Où est Abou el-Ain ? Cette question que je me pose me tourmente, alors que je regarde mon ombre s’étaler sur le trottoir à l’instar d’un double. J’ai très envie de m’approprier ma photo, de contempler mon visage serein qui resplendissait avant le confinement. Je veux faire la connaissance de cet homme étrange qui m’avait photographiée à mon insu. Pourquoi l’avait-il fait ? Je l’ignorais. Je continue donc à flâner dans les ruelles Beyrouthines afin de forger de nouveau ma personnalité dévastée grâce aux souvenirs d’un temps révolu. Cette quête de soi aboutira-t-elle à un résultat satisfaisant ? Une goutte d’eau tombe sur mon nez. C’est étrange ! Est-il possible qu’il pleuve en cette journée printanière ? Je regarde vers le haut pour m’apercevoir qu’une femme est train de suspendre ses draps humides au balcon.    

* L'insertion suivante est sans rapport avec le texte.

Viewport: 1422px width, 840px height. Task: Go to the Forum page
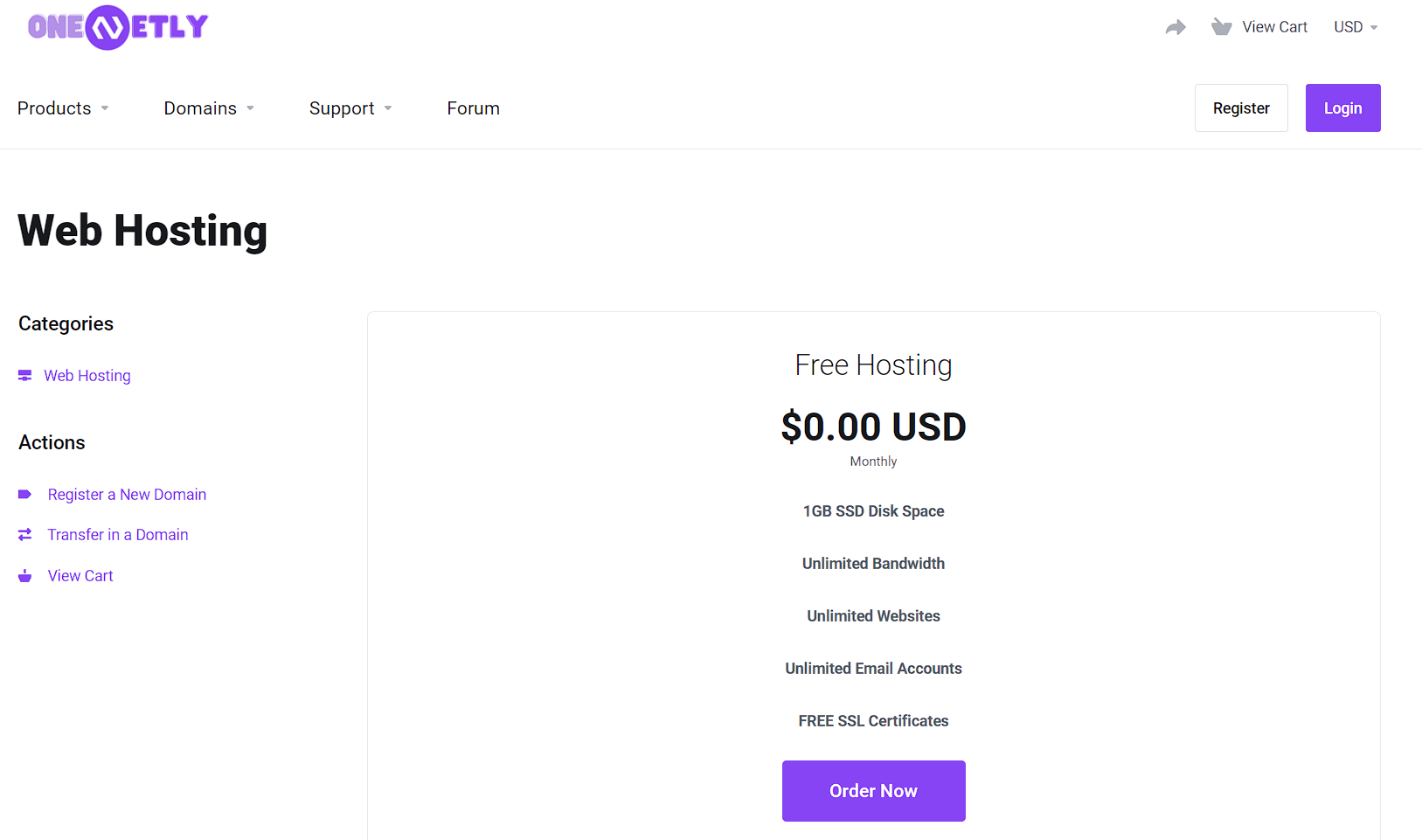tap(474, 108)
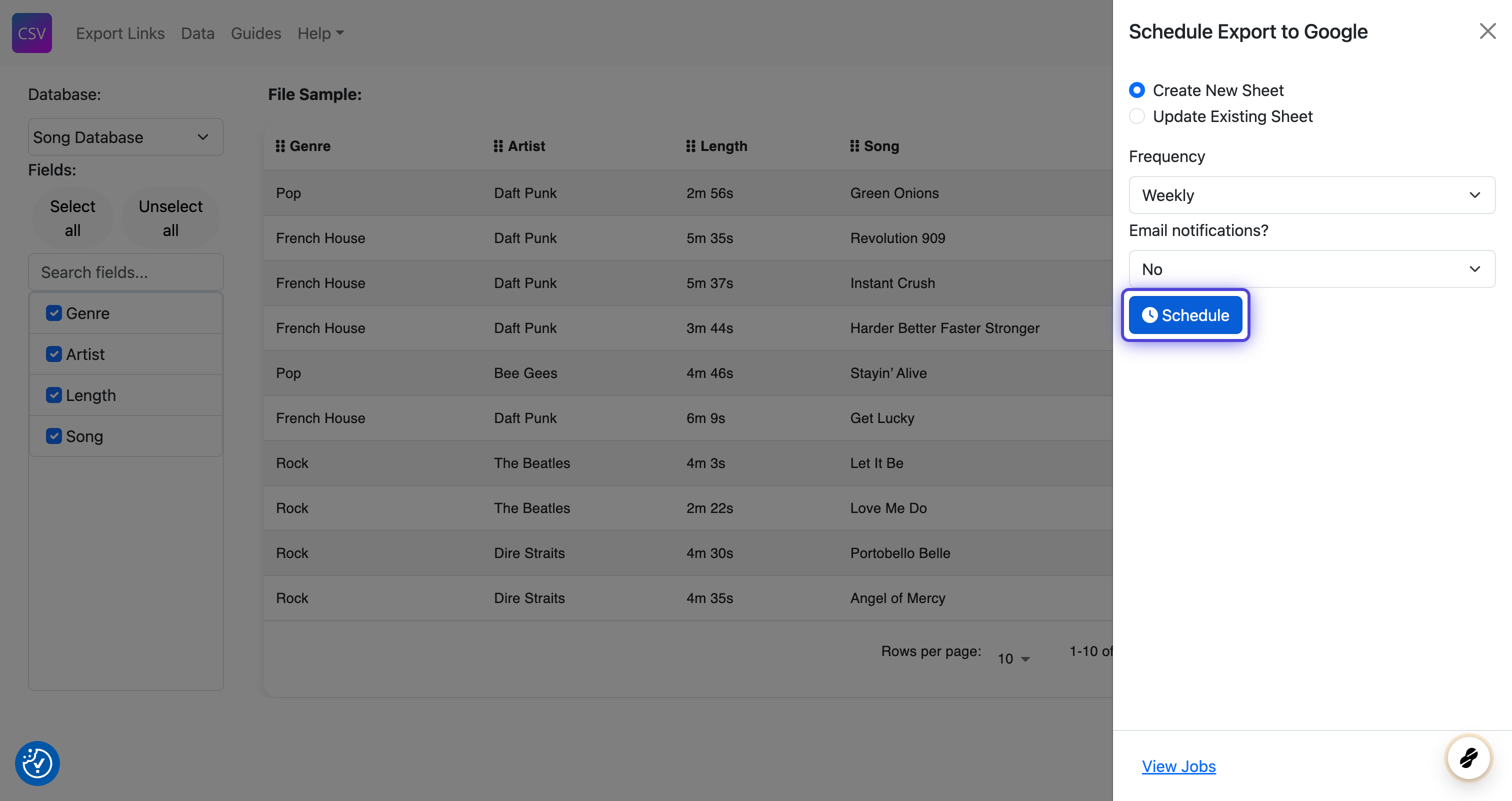Open Email notifications dropdown showing No
Screen dimensions: 1512x801
coord(1312,270)
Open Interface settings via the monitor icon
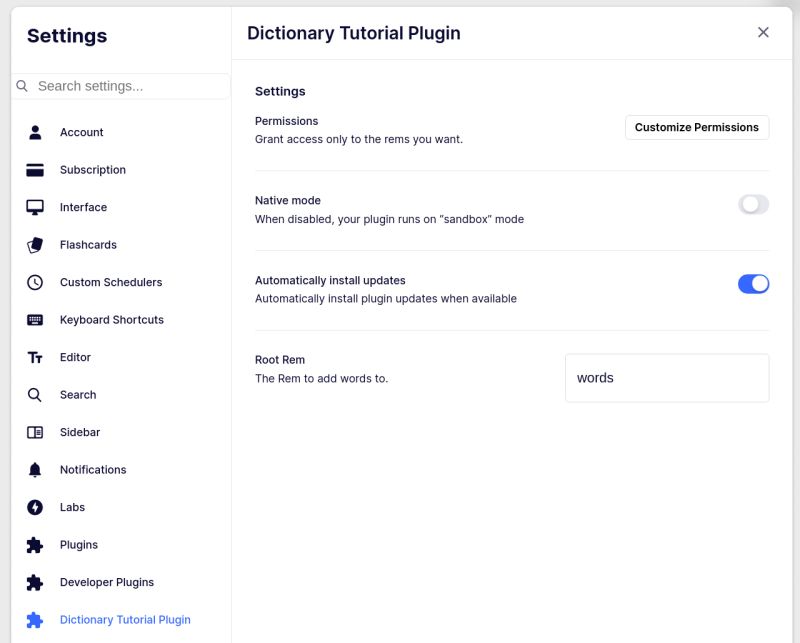Screen dimensions: 800x643 (36, 207)
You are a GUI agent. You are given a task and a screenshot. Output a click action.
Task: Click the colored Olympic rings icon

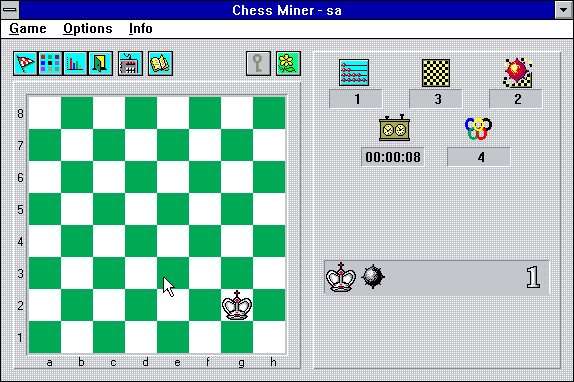click(478, 128)
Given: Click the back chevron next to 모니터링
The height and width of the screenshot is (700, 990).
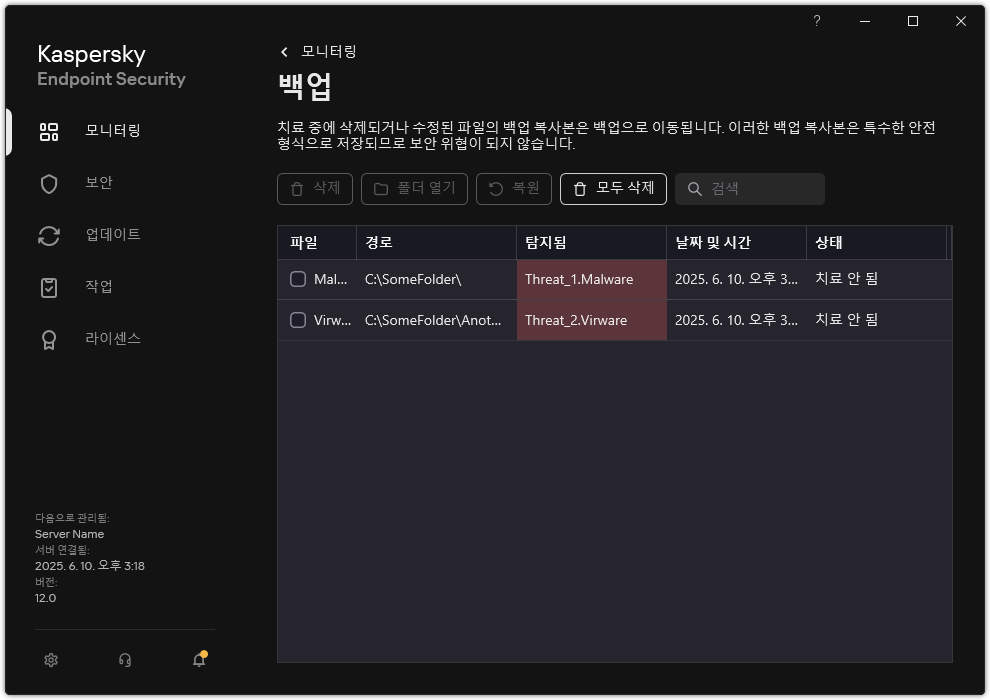Looking at the screenshot, I should click(x=283, y=51).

Comme je continue à me balader, je finis par me retrouver de nouveau en face du café dont Abou El-Aïn est l’habitué. Je m’aperçois de la présence d’un homme qui ressemble physiquement au photographe mystérieux tel que le peintre me l’a décrit. En m’approchant de lui, je retrouve un grain de beauté sur son nez. Je lui demande alors :

-C’est toi, Abou El-Aïn ?

-Oui, qui es-tu ? L’inconnue magique !

-Oui, en effet. Je suis très heureuse de te retrouver ! Mon portait inspiré par ta photo m’a extrêmement charmée, me rappelant ma vie avant le confinement.

-Assieds-toi sur cette chaise.

-D’accord.

-Je me permets souvent de prendre secrètement les photos des femmes. Certaines se mettent en colère, d’autres en rient. Mais dans la majorité des cas, elles ne s’en aperçoivent pas.

-Tu ne prends que des photos de femmes ?

-Oui, je m’y suis habitué depuis mon adolescence, quand j’avais pris la photo d’une jeune fille dont j’étais épris sans qu’elle s’en aperçoive. C’est ainsi que j’ai commencé à prendre les photos des femmes d’une façon clandestine.

-Où est ma belle photo ? Peux-tu me la donner ?

-En fait, je ne l’ai plus. Mes deux amies Zaynab et Marwa ont revendiqué la possession de cette œuvre photographique. Suite à une longue dispute, elles l’avaient déchirées en deux morceaux. Chacune d’elles avait ainsi emporté une partie de la photo avec elle en voyage.

-Dans quels pays se trouvent-elles ?

-Zainab est au Viêt-Nam, alors que Marwa vit en Chilie…

C’est ainsi que suite à cette conversation avec Abou El-Aïn, je me dirige vers une agence de voyage pour y réserver une place dans un avion se dirigeant vers le Viêt-Nam, heureuse de continuer la reconstruction du puzzle de ma vie hors des frontières de mon pays.